Flipping Your Perspective in Every Situation and Assuming Good Intent
17 April, 2019
Many years ago I read a book titled Leadership and Self Deception by the Arbinger Institute. It used an example involving a married couple with a newborn baby to make a point on changing your perception. In the middle of the night, the baby begins to cry and due to human nature the new parent thinks, "Ugh, I'm so tired. I had a terrible day and I'm completely exhausted. I can't believe my partner isn't getting out of bed to get the baby. What a selfish jerk." Using the same scenario, the book talked about the parent simply changing the view of events and assuming the good intent of the sleeping partner thinking instead, "This person has been so supportive. I am cherished and loved. I will let my partner sleep and I will take care of our crying baby." Both situations are exactly the same, yet with a fundamental shift in perception, the emotional outcome is so much better. I wondered how powerful this resource could be if I applied it the workplace.

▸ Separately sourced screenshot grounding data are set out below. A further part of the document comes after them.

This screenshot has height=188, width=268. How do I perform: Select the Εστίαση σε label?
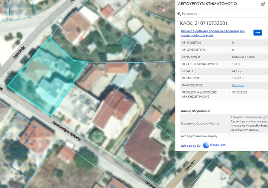(189, 14)
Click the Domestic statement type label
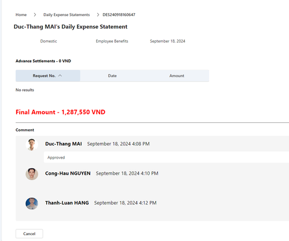 [49, 41]
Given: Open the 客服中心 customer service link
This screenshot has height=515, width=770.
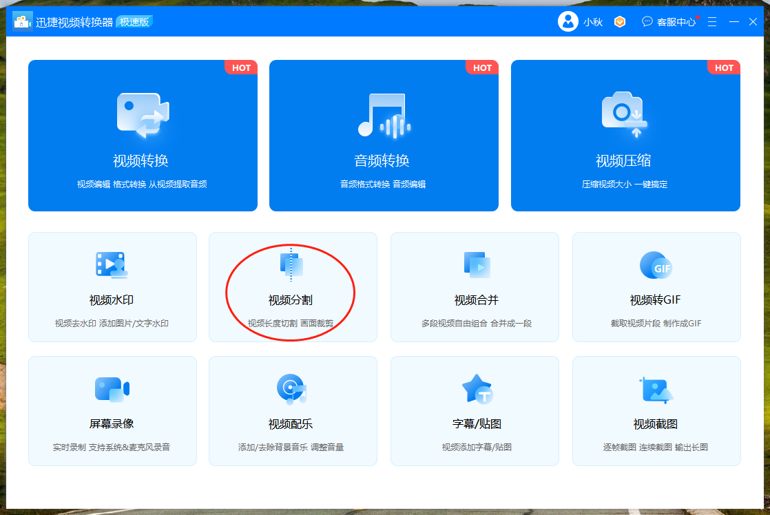Looking at the screenshot, I should (x=669, y=22).
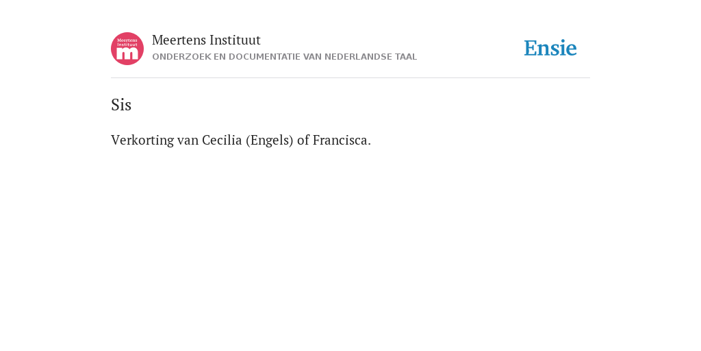Click the letter "E" of the Ensie logo
701x351 pixels.
click(530, 48)
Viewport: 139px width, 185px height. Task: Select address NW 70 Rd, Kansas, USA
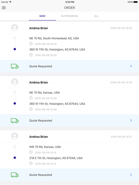[45, 147]
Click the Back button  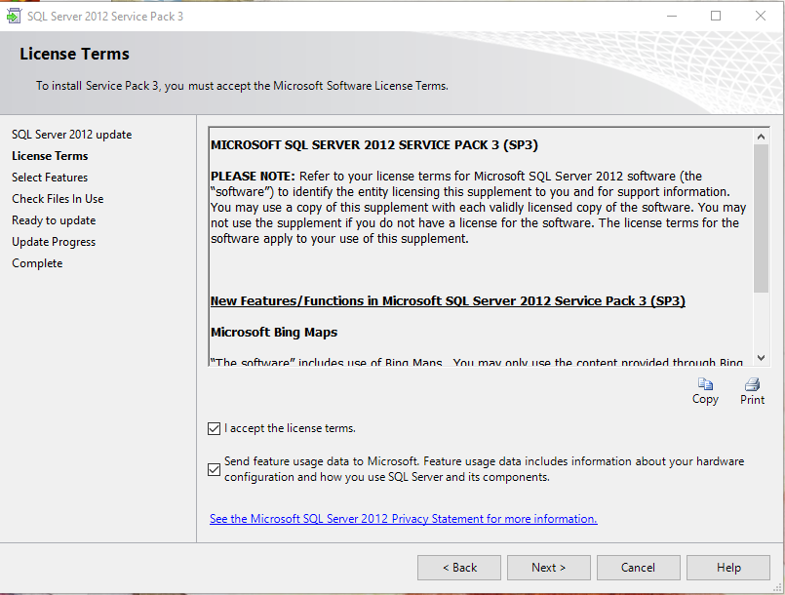point(458,567)
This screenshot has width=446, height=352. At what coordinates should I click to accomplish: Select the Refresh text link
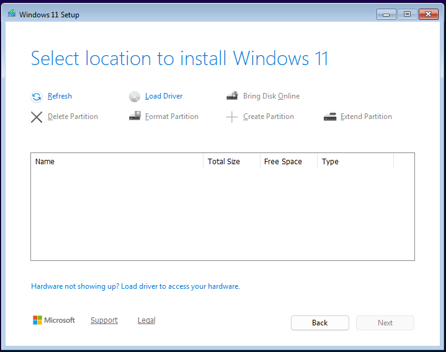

This example resonated with me and I kept it top of mind for interactions in the workplace. Assuming good intent changes the way you approach situations and in turn, creates a safe space for other people to open up and trust you. This approach to communication leads to better interactions. If you assume good intent you change your perception positively and can take the pressure off of any situation.
This is applicable overall and in particular circumstances. For example, when you assume good intent you don't read angry emails as angry emails anymore. You're not quick to assume that the sender is questioning your authority or intelligence. If read in anger, you'd probably react by firing off a reactionary or angry response. Instead, approach the email with interest as if the sender is simply on a fact finding mission. Your response to the emial will be in kind. A nice side effect is that this approach will diffuse tense situations rather than escalating them. Or when people come to me and say that so-and-so said this to me over Slack, I ask them to flip their mindset and shift their perspective by assuming that the other person is coming from a good place (even if they are not!). That completely changes the dynamic and how the recipient reacts and responds.
- In these circumstances, outwardly nothing has changed. The situations are the same but what is different is your perspective. Flip your frame of mind. Rotate your view 180 degrees - this will go a long way towards building trust and respect among your peers because you will always interact with others using the proper mindset.
- Shifting your mind takes a lot of energy and is hard work. It's much easier to slip into the old mentality because that is human nature. However, by making the effort you make the interaction better.
- Even if other people don't have this same mindset, strive to implement it yourself. Of course, it's beneficial if they have a similar perspective but pay no mind if they don't. If you think about situations and approach them in this way you will be rewarded for it every time.